Re: [RFC PATCH v2 6/7] mm: zswap: simplify writeback function

From: Johannes Weiner
Date: Thu Jun 08 2023 - 12:49:01 EST


Hi Domenico,

On Tue, Jun 06, 2023 at 04:56:10PM +0200, Domenico Cerasuolo wrote:
> Previously, in zswap, the writeback function was passed to zpool drivers
> for their usage in calling the writeback operation. However, since the
> drivers did not possess references to entries and the function was
> specifically designed to work with handles, the writeback process has
> been modified to occur directly within zswap.

I'm having trouble parsing this sentence.

> Consequently, this change allows for some simplification of the
> writeback function, taking into account the updated workflow.

How about:

zswap_writeback_entry() used to be a callback for the backends, which
don't know about struct zswap_entry.

Now that the only user is the generic zswap LRU reclaimer, it can be
simplified: pass the pinned zswap_entry directly, and consolidate the
refcount management in the shrink function.

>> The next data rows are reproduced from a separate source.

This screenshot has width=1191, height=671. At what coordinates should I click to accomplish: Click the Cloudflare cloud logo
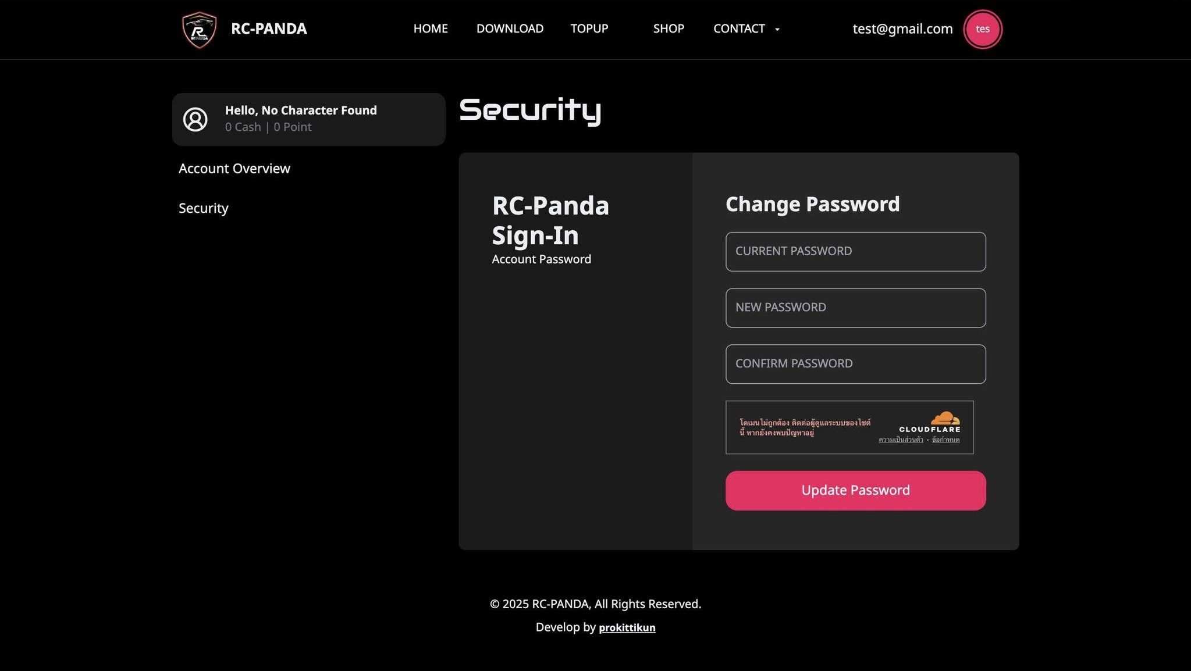[x=945, y=418]
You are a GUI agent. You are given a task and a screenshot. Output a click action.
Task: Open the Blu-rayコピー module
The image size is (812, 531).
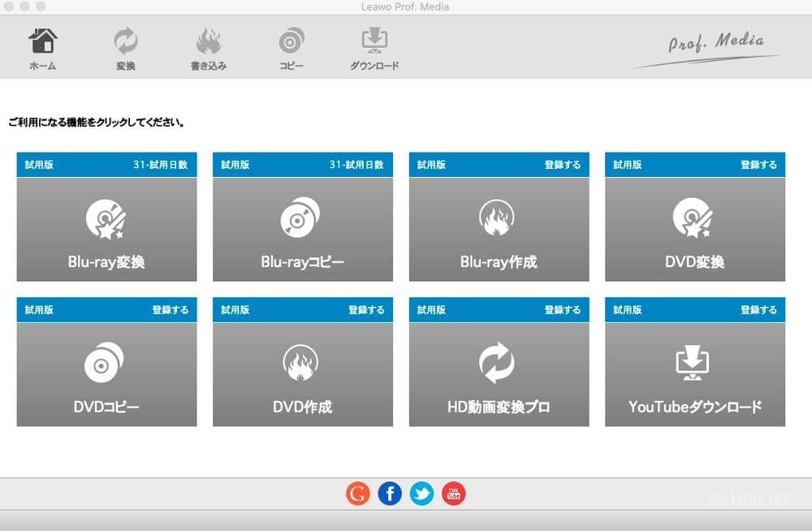(x=302, y=227)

> Signed-off-by: Domenico Cerasuolo <cerasuolodomenico@xxxxxxxxx>
> ---
> mm/zswap.c | 69 ++++++++++++++----------------------------------------
> 1 file changed, 17 insertions(+), 52 deletions(-)
>
> diff --git a/mm/zswap.c b/mm/zswap.c
> index 2831bf56b168..ef8604812352 100644
> --- a/mm/zswap.c
> +++ b/mm/zswap.c
> @@ -250,7 +250,8 @@ static bool zswap_has_pool;
> pr_debug("%s pool %s/%s\n", msg, (p)->tfm_name, \
> zpool_get_type((p)->zpool))
>
> -static int zswap_writeback_entry(struct zpool *pool, unsigned long handle);
> +static int zswap_writeback_entry(struct zswap_entry *entry, struct zswap_header *zhdr,
> + struct zswap_tree *tree);
> static int zswap_pool_get(struct zswap_pool *pool);
> static void zswap_pool_put(struct zswap_pool *pool);
>
> @@ -632,15 +633,21 @@ static int zswap_shrink(struct zswap_pool *pool)
> }
> spin_unlock(&tree->lock);
>
> - ret = zswap_writeback_entry(pool->zpool, lru_entry->handle);
> + ret = zswap_writeback_entry(lru_entry, zhdr, tree);
>
> spin_lock(&tree->lock);
> if (ret) {
> spin_lock(&pool->lru_lock);
> list_move(&lru_entry->lru, &pool->lru);
> spin_unlock(&pool->lru_lock);

This could use a comment.

/* Writeback failed, put entry back on LRU */

> + zswap_entry_put(tree, tree_entry);

This put is a common factor in both branches, so you can consolidate.

> + } else {
> + /* free the local reference */
> + zswap_entry_put(tree, tree_entry);
> + /* free the entry if it's not been invalidated*/

Missing space between text and */

> + if (lru_entry == zswap_rb_search(&tree->rbroot, swpoffset))
> + zswap_entry_put(tree, tree_entry);
> }
> - zswap_entry_put(tree, tree_entry);
> spin_unlock(&tree->lock);

The success path freeing (hopefully the common path) is now
unfortunately hidden in fairly deep indentation. I think this would be
better with a goto for the error case.

All together, something like this?

if (ret) {
/* Writeback failed, put entry back on LRU */
...
goto put_unlock;
}

/*
* Writeback started successfully, the page now belongs to the
* swapcache. Drop the base ref from the tree - unless invalidate
* already took it out while we had the tree->lock released for IO.
*/
if (lru_entry == zswap_rb_search(&tree->rb_root, swpoffset))
zswap_entry_put(tree, entry);

put_unlock:
/* Drop local reference */
zswap_entry_put(tree, tree_entry);
spin_unlock(&tree->lock);

return ret ? -EAGAIN : 0;

Btw, it's unsettling that we drop the tree reference without
explicitly removing the entry for the tree. We rely on the final put
that frees the entry to do tree removal, but this doesn't happen if
somebody else is holding a reference; the entry can remain in the tree
long after we've officially handed over ownership of the data to
swapcache. TTBOMK there are currently no bugs because of that, but
it's a data corruption waiting to happen.

This should be:

/*
* Writeback started successfully, the page now belongs to the
* swapcache. Drop the entry from zswap - unless invalidate already
* took it out while we had the tree->lock released for IO.
*/
if (entry == zswap_rb_search(&tree->rb_root, swpoffset))
zswap_invalidate_entry(tree, entry);

Would you care to send a follow-up patch?